Last year we touched on a solid release by Steve Allee, Colours, where the seasoned Indianapolis-based pianist found delight in turning from crossover jazz to honest-to-goodness straight trio jazz. Allee must have really enjoyed making that record, because here we are less than a year later chatting up another Steve Allee Trio release, called Dragonfly.
As in Colours, Allee's rhythm section remains Bill Moring on bass and Tim Horner on drums, and once again, Allee employs a smart blend of original compositions and covers that he reharmonizes into his own style. The one tweak in his approach this time around is the temporary expansion of his trio to include a sax player on three tracks. Nonetheless, Allee wisely doesn't tinker with the good vibe he started on the prior album (with one exception that I'll get to in a minute).

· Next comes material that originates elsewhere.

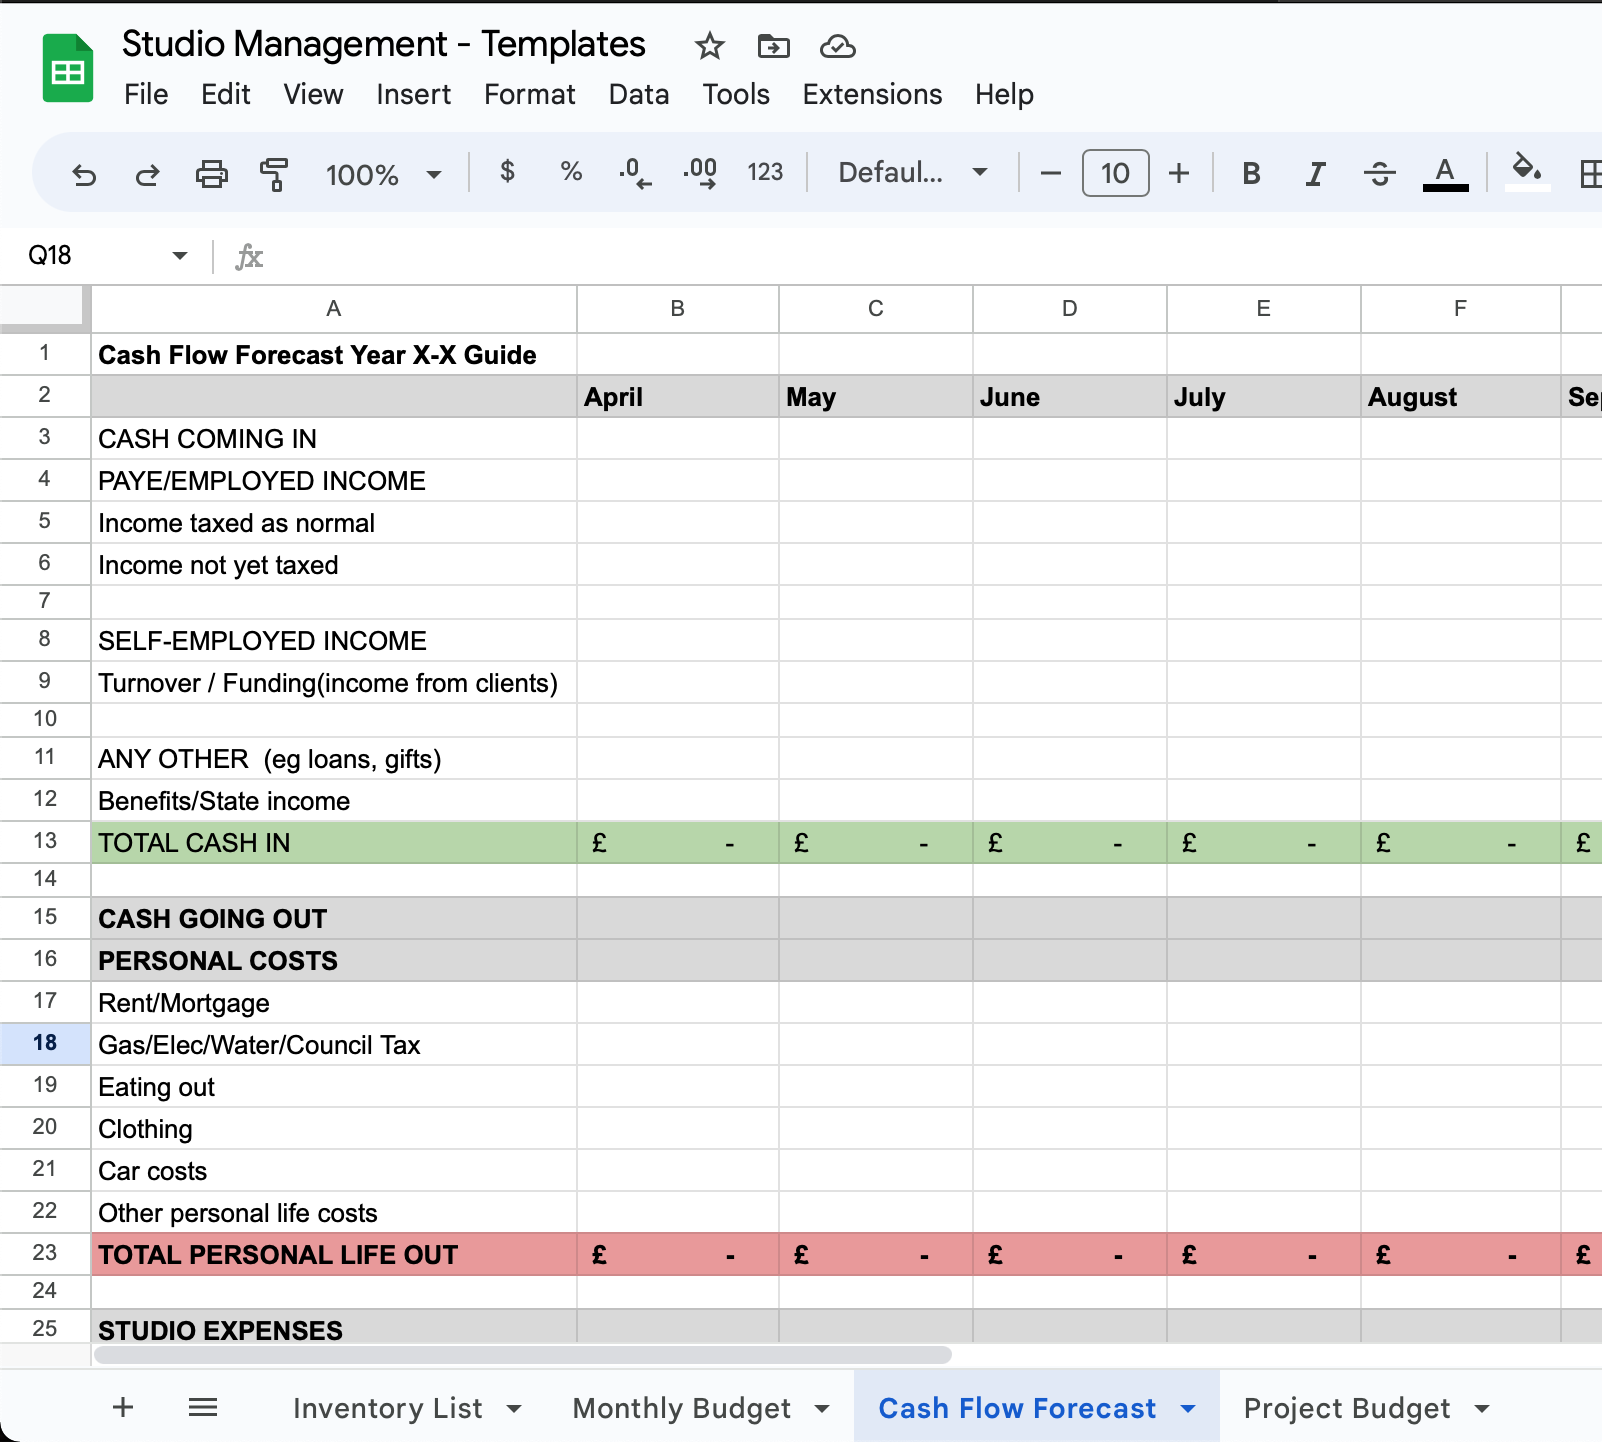Activate the paint format roller
Viewport: 1602px width, 1442px height.
(x=274, y=175)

The proceedings get off to a spirited start with the Cuban-flavored "Bus To Belmopan." Horner does such a great job playing Latin percussion on his drums that I was fooled into thinking there was a separate percussionist on this song. Rich Perry furnishes some soulful sax work before Allee launches into a powerful, sweeping solo that's long on chops without being too showy about it. It sets the right tone for the the album as a whole.
"Dragonfly," the song, is another demonstration of both Allee's composing and instrumental prowess. It's got an almost classical repeating pattern of descending notes; an eight-note rhythmic lilt that is a familiar trait of the Indianapolis jazz greats who've come before Allee (Erroll Grandy, Montgomery Brothers, J.J. Johnson, Melvyn Rhyne, etc.). So busy and yet so catchy, the title cut is hard to get out of my head.
"Somewhere" is the most solemn number in this batch of songs, and Allee gives this Leonard Bernstein song from "West Side Story" a minimal but affecting touch. "Yummy" changes the pace with a funky bluesy number that recalls Horace Silver's and Lee Morgan's boogaloos of the sixties. Perry once again contributes sax.
"Morning Glory" is a delicate number with a vaguely bossa nova rhythm. Allee plays over that well-constructed vamp superbly during his solo turn, as does Moring with his brief bass solo.
"X & Y," the title song from the British rock band Coldplay's American breakthrough album, is a gently waltzing ballad as interpreted here by the trio. It's another example of Allee recognizing the jazz possibilities of a composition written for another genre.